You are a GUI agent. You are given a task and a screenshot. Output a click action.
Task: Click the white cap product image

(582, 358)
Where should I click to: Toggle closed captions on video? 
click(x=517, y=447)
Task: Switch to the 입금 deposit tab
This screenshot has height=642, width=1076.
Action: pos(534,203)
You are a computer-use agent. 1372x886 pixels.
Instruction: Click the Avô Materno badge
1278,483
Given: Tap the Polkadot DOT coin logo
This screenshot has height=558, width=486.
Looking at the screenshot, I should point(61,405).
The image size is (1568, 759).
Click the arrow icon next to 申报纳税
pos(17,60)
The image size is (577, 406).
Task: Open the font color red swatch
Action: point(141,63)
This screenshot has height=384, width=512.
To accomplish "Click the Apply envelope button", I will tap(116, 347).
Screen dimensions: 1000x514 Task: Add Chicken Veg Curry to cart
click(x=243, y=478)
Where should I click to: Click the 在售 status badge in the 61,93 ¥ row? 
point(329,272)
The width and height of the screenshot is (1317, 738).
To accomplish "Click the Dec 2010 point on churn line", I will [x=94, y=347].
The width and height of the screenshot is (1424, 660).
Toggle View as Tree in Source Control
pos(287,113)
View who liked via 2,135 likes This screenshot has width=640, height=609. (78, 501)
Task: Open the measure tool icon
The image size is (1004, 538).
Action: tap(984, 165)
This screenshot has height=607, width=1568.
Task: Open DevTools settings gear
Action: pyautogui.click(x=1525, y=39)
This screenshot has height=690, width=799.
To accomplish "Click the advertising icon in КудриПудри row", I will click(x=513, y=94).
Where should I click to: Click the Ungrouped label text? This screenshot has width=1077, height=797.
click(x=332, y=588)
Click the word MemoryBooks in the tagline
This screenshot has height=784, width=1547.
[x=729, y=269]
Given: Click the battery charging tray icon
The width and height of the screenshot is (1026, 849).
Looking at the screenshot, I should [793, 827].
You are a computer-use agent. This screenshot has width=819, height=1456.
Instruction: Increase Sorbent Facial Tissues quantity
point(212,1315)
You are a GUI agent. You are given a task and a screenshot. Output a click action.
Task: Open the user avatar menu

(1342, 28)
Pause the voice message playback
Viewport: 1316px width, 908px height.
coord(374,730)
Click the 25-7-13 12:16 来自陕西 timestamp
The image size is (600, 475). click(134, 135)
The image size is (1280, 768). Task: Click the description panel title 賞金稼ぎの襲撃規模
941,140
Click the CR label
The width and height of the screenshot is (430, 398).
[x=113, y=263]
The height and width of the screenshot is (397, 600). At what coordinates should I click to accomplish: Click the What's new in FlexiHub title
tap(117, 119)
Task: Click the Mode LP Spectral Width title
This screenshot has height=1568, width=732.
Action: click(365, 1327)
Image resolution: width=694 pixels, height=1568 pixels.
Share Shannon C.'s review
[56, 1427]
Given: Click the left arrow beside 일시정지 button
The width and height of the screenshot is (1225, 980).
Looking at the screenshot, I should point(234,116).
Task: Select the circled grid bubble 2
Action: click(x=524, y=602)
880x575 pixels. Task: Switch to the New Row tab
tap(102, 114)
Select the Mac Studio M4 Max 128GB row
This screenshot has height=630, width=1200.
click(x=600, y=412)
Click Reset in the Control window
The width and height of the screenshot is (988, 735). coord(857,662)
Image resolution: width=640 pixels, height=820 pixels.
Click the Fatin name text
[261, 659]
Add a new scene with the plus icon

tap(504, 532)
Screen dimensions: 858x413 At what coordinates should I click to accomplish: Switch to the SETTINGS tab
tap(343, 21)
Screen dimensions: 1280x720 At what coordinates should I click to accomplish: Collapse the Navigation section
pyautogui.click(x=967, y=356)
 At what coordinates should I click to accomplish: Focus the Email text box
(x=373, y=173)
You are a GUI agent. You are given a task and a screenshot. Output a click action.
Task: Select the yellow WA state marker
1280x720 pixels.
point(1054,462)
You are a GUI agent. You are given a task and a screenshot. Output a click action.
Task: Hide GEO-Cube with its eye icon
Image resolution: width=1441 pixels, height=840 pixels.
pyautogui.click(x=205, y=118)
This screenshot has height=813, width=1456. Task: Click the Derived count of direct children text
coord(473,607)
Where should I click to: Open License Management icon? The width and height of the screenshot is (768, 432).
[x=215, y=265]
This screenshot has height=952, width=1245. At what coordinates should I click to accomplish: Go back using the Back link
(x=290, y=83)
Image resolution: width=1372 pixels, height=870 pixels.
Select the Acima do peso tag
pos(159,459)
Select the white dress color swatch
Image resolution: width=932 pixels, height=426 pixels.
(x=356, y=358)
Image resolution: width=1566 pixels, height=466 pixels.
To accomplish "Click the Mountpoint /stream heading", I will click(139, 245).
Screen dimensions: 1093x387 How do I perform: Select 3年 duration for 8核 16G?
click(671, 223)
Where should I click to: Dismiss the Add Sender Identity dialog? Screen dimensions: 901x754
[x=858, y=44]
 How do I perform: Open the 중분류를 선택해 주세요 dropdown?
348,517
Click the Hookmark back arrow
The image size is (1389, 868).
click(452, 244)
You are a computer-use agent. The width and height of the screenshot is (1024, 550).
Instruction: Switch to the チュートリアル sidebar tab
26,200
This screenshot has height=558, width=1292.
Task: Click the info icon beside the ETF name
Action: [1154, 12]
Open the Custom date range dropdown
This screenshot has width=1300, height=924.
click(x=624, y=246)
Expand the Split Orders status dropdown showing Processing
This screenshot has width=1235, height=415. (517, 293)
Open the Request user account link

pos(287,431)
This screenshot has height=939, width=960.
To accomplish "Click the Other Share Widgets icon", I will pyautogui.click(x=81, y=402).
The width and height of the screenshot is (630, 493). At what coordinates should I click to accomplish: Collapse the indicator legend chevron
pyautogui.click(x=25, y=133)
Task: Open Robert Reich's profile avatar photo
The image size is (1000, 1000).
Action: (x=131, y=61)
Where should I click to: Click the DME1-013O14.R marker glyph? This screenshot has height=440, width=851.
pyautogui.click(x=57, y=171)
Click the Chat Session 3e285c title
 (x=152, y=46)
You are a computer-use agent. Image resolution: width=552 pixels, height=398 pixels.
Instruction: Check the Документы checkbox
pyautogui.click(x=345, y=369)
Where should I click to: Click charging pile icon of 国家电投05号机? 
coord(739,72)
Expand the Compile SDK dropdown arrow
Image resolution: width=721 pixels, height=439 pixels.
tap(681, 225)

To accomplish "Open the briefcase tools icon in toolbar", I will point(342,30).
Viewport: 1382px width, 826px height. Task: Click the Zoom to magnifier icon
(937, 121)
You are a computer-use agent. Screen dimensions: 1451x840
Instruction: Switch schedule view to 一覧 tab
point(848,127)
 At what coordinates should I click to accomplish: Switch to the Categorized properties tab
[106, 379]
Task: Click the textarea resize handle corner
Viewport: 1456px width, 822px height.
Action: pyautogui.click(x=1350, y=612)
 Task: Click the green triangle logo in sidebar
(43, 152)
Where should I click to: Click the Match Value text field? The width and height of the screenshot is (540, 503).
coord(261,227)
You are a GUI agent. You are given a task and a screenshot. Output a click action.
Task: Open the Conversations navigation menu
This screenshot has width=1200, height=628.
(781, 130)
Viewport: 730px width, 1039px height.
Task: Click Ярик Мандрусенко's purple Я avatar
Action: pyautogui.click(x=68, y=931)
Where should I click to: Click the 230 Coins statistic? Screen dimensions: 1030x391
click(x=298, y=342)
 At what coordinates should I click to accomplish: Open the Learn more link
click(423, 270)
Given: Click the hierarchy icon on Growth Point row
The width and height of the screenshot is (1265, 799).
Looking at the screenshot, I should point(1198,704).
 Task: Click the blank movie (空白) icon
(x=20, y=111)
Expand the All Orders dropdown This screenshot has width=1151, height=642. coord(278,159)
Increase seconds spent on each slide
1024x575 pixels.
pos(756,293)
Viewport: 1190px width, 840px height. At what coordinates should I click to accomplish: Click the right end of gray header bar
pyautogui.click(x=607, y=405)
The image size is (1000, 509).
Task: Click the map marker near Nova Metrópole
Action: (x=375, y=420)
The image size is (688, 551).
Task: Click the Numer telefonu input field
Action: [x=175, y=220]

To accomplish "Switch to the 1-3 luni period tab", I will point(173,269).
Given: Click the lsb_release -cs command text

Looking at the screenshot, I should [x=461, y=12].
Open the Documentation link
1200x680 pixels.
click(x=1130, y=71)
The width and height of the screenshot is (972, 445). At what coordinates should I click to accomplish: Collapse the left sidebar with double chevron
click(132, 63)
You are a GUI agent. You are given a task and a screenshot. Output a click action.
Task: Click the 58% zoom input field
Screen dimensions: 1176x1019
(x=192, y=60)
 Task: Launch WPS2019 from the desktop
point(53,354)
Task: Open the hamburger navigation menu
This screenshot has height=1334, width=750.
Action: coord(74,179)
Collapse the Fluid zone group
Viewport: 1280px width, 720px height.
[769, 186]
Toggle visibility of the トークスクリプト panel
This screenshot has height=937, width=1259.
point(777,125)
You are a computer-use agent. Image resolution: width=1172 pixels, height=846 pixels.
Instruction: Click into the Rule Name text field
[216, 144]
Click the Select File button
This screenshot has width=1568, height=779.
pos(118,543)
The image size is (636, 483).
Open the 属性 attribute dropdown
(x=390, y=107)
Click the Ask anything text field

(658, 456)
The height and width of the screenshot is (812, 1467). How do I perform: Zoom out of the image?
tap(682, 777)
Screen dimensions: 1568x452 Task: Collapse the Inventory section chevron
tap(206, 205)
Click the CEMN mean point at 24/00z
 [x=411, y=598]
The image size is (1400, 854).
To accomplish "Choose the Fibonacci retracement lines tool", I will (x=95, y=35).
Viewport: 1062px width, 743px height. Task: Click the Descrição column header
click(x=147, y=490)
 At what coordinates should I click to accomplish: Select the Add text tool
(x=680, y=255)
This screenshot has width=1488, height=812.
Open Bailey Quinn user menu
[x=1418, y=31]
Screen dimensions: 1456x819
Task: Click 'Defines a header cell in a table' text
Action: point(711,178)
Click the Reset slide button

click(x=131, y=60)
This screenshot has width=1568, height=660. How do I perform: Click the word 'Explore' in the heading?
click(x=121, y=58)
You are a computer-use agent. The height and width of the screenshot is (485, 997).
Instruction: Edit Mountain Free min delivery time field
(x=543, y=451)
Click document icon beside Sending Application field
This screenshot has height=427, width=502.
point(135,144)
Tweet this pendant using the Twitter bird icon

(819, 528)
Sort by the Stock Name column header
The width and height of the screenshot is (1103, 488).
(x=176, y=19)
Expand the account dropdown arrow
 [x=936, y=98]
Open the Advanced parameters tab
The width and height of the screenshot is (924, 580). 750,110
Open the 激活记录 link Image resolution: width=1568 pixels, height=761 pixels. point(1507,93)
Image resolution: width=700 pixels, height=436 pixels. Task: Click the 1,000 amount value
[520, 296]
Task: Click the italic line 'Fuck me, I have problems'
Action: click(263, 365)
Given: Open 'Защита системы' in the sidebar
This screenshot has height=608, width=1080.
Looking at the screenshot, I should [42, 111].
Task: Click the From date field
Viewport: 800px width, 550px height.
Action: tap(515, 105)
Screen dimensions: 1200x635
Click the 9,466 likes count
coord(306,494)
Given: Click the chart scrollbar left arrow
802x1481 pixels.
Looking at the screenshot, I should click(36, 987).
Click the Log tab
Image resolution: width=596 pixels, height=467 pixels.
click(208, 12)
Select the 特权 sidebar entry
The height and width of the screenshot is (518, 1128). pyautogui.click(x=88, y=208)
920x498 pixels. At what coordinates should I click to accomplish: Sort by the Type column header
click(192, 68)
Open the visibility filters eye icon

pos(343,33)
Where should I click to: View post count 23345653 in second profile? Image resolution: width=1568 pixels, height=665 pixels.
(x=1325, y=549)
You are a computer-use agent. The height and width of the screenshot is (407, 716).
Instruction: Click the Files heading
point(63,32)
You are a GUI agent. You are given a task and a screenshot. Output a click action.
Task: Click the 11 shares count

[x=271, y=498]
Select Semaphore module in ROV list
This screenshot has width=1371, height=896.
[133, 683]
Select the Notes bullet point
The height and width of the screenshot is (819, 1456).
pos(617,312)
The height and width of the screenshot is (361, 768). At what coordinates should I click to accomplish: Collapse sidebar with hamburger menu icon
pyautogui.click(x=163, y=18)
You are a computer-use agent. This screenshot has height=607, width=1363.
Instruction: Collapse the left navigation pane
----------------
WHAT THE TASK ASKS:
Everything starting at the line containing "This screenshot has height=1568, width=732." and ending at the line containing "Given: Click the left" in the records above should be repeated exactly, and only that.

EXERCISE OUTPUT:
This screenshot has height=1568, width=732.
Action: click(365, 1327)
Image resolution: width=694 pixels, height=1568 pixels.
Share Shannon C.'s review
[56, 1427]
Given: Click the left arrow beside 일시정지 button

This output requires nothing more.